Sandblasters are dangerous in the wrong hands for sure.

Yes, whoever did it get points for effort. The carb "was" excellant and shows almost no wear...near NOS. But....even the butterflys were sand blasted...good grief.
The front axle had been broken in half, then put back together, welded with plates.Seriously...my bad axles would have been better to start with.
This is however, the first Cub that I have ever bought that had clean fresh oil. That includes several purchased from Forum members!

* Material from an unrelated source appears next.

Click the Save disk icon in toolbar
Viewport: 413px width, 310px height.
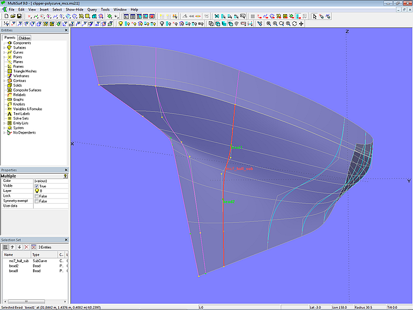point(19,17)
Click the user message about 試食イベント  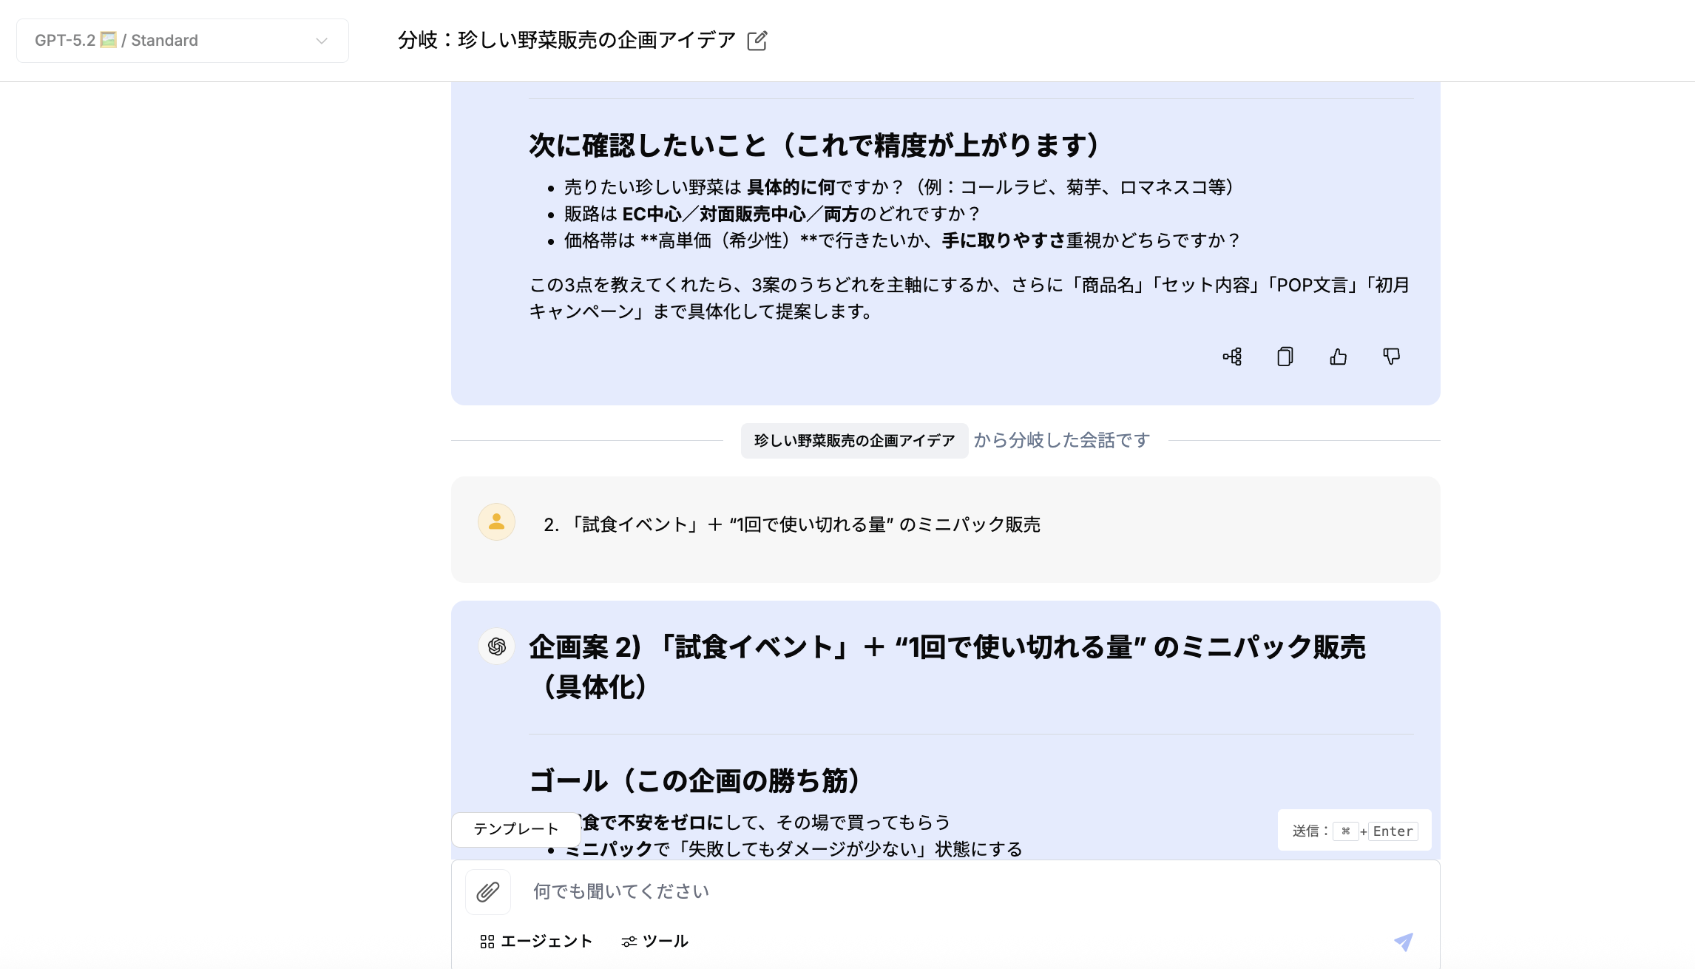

I'm super happy with the purchase, but always surprised with what I find from previous owners work.

Steve B.
Thanks for the Link.....I remember that from way back!
 
RICK - I think it was Travis, Wyatt, & Steve B who compared coffee cans full of "Bent Nails" used in place of hair pin clips, cotter keys, & roll pins on used CC's they'd bought over the years. Just for the record, NO BENT nails on ANY of my Cc's.

I was never happy with the way the carb worked and ran on the K321 I built up, did the throttle shaft repair, complete clean & repair kit install with a full can of spray carb cleaner & compressed air and it still didn't run to suit me. I finally bought a gallon soak can of carb cleaner 2 yrs ago and rebuilt the carb one last time and after soaking it for two days it performed MUCH better, little fine tuning and it runs like I expected it should. I see lots of people recommend buying stuff at their local NAPA store but my local store is really poor. That gal. can of carb cleaner was about the ONLY thing I've gone in there to buy that they actually had.

My 982 had just been seriously refurbished, almost a 100-point restoration just before I bought it, had maybe 15-16 hours on it, mostly driving around antique tractor shows. The hydro trunnion was really worn and repaired with a "COTTER KEY", but I fixed that 5-6 yrs ago. Complete rebuild of the Onan, new paint, four new tires, dash plastic, driveshaft & rag joints, seat, etc. But I paid dearly for it, but glad I got it.
 
To all - I have a tractor here that has -40 washer fluid in the tubes. I`am thinking it takes more hp to run a tire with washer fluid than it would take if the tractor had solid IH weights.I think with speed you should loose HP to turn the liquid weight verses the sold weight. Anyone got an IDEA as to how much hp wasted???

I would think as the wheel turned faster the fluid would be trying to catch up.